Eigentlich braucht Herr Witten (Corny Littmann) nur Möbelpolitur. Seine Mutti hat sich angesagt und wird beim schwul alleinlebenden Söhnchen wieder unter alle Häkeldeckchen spähen. Als Retterin ist Frau Schmidt (Gunter Schmidt) zur Stelle. Frau Schmidt ist immer zu Hause, hat immer Möbelpolitur – und große Lust auf einen lauschigen Fernsehabend mit dem netten Nachbarn. Die Himbeerröllchen werden rausgeholt, der Fernseher eingeschaltet, und alles ist bereit für einen unterhaltsamen, hintergründigen Abend zwischen bundesdeutscher Fernseh-Hochkultur und Klatsch-Niederung.
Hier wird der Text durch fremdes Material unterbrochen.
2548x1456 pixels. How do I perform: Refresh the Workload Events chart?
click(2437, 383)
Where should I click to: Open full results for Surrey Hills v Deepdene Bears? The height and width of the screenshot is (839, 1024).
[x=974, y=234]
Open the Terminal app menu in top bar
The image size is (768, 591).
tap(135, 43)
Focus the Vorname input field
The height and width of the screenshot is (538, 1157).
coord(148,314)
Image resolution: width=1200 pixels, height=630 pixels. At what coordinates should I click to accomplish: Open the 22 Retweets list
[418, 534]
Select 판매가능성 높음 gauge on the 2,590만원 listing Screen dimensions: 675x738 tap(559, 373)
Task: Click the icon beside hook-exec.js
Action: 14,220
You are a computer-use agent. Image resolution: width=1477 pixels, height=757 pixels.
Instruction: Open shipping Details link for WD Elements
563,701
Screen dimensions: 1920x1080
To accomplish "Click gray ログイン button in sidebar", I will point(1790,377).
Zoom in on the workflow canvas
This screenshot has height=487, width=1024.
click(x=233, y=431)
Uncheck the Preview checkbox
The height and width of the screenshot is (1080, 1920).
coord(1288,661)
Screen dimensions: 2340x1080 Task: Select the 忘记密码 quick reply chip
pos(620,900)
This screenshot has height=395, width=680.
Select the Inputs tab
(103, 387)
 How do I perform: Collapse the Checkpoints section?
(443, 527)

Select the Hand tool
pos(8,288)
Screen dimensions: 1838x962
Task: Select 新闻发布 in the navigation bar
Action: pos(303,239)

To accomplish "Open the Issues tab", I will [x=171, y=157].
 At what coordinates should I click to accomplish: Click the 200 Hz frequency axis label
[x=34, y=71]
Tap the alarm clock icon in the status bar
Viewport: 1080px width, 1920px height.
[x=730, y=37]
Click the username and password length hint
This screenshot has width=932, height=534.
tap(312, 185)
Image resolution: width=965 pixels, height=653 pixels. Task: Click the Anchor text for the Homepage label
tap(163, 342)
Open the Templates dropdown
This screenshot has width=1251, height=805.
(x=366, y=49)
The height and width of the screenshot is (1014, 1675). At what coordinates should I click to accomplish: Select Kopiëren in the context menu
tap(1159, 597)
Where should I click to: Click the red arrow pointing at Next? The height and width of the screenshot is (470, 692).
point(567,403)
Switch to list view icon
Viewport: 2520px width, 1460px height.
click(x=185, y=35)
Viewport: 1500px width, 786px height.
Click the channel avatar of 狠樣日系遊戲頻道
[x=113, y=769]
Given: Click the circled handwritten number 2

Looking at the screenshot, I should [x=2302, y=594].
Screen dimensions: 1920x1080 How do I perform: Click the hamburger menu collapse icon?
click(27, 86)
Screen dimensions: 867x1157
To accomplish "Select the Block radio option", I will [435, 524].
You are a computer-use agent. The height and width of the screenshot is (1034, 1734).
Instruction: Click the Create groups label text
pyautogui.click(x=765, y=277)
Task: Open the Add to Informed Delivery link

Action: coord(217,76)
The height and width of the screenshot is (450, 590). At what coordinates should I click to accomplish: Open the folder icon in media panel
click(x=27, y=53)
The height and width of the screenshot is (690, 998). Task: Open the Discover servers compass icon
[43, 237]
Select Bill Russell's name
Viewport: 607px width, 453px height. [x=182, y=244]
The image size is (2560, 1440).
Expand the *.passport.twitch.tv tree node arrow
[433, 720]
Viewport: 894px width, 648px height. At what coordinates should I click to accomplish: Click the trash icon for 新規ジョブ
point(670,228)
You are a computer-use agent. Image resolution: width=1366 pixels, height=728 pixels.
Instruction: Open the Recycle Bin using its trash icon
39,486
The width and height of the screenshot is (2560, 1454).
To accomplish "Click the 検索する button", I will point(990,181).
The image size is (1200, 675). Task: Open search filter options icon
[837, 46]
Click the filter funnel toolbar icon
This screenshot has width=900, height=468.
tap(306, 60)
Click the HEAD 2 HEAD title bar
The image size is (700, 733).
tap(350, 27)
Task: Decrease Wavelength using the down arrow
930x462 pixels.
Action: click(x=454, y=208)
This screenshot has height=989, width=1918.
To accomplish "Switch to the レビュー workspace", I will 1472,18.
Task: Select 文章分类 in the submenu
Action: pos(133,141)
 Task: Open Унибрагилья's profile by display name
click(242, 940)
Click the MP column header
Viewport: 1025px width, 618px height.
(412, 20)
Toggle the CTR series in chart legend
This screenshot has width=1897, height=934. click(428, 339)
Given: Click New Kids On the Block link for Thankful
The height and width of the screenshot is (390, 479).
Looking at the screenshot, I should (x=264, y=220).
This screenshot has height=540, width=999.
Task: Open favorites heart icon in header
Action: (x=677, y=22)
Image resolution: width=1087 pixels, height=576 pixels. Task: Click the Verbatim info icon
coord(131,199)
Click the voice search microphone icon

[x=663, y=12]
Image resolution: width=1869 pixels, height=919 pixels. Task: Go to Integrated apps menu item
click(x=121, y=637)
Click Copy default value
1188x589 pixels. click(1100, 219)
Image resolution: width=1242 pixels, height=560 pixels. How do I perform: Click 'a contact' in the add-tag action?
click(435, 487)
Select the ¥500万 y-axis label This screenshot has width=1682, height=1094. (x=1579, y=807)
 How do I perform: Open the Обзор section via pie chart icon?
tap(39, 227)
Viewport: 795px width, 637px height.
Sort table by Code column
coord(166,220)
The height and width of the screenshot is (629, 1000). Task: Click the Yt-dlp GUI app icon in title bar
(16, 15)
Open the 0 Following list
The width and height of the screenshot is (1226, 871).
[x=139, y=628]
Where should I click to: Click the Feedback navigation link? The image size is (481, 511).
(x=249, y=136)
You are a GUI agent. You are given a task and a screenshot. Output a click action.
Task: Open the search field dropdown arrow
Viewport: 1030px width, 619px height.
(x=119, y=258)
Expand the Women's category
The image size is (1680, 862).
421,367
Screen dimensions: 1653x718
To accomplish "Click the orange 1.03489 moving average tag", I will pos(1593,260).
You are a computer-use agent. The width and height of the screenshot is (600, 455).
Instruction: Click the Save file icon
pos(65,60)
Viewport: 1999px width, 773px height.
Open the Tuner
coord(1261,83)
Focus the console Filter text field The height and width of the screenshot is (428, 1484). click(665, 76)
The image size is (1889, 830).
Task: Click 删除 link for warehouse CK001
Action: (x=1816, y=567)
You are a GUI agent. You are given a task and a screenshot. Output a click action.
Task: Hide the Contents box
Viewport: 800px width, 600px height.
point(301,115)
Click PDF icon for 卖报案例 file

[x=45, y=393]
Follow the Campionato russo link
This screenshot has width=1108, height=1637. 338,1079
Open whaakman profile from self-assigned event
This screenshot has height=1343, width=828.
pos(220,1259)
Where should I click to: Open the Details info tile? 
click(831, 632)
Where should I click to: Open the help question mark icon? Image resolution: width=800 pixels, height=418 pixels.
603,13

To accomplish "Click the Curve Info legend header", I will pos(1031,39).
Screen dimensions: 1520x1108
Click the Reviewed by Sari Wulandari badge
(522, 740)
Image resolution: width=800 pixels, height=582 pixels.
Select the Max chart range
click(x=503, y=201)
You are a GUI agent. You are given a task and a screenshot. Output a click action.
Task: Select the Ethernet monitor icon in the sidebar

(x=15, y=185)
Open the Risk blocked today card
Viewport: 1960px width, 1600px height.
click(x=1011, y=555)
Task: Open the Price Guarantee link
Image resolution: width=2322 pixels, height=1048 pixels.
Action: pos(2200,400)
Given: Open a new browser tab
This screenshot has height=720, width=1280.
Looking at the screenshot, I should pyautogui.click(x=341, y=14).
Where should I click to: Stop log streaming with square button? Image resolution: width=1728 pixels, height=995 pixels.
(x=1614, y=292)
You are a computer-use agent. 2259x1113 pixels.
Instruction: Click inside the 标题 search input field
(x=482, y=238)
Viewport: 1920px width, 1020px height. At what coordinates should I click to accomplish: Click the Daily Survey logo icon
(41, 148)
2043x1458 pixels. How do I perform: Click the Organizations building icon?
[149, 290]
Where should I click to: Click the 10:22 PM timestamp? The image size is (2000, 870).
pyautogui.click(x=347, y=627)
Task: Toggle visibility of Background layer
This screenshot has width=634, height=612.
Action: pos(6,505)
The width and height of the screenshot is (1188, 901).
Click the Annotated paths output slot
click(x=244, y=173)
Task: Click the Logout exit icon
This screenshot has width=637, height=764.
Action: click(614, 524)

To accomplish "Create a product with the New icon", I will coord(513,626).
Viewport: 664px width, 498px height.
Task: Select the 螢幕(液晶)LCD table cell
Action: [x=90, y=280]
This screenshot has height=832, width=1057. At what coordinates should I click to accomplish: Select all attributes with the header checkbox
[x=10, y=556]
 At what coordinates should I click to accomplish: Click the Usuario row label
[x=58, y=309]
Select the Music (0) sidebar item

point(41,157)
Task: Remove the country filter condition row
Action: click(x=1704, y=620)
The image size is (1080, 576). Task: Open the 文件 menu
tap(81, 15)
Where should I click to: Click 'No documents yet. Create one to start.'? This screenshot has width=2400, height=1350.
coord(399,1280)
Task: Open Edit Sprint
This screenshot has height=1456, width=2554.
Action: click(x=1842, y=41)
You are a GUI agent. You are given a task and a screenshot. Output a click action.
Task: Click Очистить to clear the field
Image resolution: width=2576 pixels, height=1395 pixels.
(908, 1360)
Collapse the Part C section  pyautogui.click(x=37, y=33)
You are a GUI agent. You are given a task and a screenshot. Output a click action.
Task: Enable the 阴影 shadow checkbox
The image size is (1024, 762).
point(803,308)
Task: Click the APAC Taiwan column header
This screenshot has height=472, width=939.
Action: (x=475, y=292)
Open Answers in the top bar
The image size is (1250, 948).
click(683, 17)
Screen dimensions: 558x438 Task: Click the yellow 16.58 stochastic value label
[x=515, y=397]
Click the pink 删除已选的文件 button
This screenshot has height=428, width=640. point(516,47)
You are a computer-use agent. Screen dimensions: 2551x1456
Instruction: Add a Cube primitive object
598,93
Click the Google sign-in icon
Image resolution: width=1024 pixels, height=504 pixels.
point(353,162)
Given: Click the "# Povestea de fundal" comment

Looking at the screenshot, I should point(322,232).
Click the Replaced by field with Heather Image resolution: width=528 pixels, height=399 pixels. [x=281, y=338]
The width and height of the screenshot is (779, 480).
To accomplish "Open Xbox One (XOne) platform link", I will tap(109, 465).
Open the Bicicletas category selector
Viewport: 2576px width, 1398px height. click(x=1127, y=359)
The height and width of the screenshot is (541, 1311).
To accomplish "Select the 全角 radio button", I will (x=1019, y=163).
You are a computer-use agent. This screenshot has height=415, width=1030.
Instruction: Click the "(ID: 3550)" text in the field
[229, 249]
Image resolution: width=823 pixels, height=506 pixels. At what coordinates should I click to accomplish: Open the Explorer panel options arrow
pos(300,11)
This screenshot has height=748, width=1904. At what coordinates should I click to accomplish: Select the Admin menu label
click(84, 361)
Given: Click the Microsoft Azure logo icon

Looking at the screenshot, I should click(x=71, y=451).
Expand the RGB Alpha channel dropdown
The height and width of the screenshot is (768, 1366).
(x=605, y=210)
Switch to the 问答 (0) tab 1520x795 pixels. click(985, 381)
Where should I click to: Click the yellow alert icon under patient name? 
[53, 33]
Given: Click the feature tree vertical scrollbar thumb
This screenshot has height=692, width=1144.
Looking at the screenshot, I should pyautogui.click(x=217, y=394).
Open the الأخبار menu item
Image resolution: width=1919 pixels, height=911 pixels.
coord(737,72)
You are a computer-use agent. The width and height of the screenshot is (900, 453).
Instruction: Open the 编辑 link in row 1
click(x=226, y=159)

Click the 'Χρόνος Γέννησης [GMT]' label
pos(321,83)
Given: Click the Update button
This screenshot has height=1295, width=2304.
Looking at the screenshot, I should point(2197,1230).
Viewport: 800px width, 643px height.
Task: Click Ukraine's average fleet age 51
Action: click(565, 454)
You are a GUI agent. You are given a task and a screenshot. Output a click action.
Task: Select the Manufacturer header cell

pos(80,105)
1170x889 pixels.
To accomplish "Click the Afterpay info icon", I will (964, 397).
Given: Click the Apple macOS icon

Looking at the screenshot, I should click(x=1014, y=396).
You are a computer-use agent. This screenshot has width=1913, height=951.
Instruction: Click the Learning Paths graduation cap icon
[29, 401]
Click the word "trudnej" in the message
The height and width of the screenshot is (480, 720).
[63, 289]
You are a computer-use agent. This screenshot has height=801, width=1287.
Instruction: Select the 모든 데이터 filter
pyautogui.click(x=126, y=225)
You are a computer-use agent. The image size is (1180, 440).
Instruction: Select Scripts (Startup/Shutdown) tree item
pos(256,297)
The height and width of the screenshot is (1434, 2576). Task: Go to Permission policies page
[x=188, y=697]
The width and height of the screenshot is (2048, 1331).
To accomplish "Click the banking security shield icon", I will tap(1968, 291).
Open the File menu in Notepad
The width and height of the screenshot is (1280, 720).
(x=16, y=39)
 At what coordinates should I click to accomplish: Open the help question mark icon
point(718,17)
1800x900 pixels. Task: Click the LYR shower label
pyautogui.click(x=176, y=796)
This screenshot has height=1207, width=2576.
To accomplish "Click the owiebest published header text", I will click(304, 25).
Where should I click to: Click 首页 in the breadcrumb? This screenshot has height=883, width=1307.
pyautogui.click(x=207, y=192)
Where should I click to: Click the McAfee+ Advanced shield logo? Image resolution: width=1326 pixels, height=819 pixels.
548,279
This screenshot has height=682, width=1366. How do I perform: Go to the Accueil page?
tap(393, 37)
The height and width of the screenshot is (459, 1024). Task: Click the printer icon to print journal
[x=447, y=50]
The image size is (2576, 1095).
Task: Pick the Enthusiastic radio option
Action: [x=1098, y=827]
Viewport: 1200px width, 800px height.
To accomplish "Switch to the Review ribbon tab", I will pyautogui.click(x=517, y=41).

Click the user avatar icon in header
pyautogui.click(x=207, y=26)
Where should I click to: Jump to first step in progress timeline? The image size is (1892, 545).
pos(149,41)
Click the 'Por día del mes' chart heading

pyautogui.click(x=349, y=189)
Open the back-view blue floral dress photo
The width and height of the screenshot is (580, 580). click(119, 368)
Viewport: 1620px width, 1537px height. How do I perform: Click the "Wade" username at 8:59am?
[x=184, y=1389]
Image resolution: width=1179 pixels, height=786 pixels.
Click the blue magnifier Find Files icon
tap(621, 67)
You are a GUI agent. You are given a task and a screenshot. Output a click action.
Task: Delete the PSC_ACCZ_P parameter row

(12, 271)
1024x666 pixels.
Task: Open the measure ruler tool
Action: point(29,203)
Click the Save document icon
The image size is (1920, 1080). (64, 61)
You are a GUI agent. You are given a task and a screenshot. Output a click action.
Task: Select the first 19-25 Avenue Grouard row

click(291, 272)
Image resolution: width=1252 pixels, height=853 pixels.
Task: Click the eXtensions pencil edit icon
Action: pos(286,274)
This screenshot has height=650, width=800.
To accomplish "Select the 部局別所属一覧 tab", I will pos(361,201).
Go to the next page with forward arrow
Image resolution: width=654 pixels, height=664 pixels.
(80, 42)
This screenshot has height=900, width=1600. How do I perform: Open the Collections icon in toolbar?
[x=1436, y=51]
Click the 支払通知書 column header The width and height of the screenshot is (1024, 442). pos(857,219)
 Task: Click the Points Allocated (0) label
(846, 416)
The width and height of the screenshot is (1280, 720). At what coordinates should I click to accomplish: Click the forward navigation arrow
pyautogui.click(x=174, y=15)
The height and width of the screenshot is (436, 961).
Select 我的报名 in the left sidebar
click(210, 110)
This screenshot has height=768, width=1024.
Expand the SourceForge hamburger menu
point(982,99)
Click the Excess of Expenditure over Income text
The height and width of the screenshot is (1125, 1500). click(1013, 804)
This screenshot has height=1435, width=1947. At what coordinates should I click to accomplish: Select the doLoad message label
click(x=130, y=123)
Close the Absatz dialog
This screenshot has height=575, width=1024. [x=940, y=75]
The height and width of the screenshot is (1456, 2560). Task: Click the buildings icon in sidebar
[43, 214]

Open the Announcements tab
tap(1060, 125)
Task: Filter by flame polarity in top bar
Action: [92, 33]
Als sich Corny Littmann und Gunter Schmidt 1980 dieses flegelige Kontrastprogramm zum nivellierenden Ende der bewegten 70er Jahre ausdachten, waren sie längst einschlägig vorbelastet: Mit der Gruppe Brühwarm gehörten sie schon vor 20 Jahren zu den Superstars der alternativen Theaterszene und spielten in ausverkauften Kulturzentren, Jugendclubs und Turnhallen zwischen Flensburg und München. Die schrillen Musikstücke der Brühwarms mit den Songs von Ton Steine Scherben hatten Kultstatus. Und auch Wetten, das ist Frau Witten, die erste Produktion nach der Auflösung der Brühwarms unter dem neuen Dach der Familie Schmidt, geriet zum Hit. Von 1980 bis 1982 wurde das Damen-Drama über 200mal im ganzen deutschsprachigen Raum gespielt.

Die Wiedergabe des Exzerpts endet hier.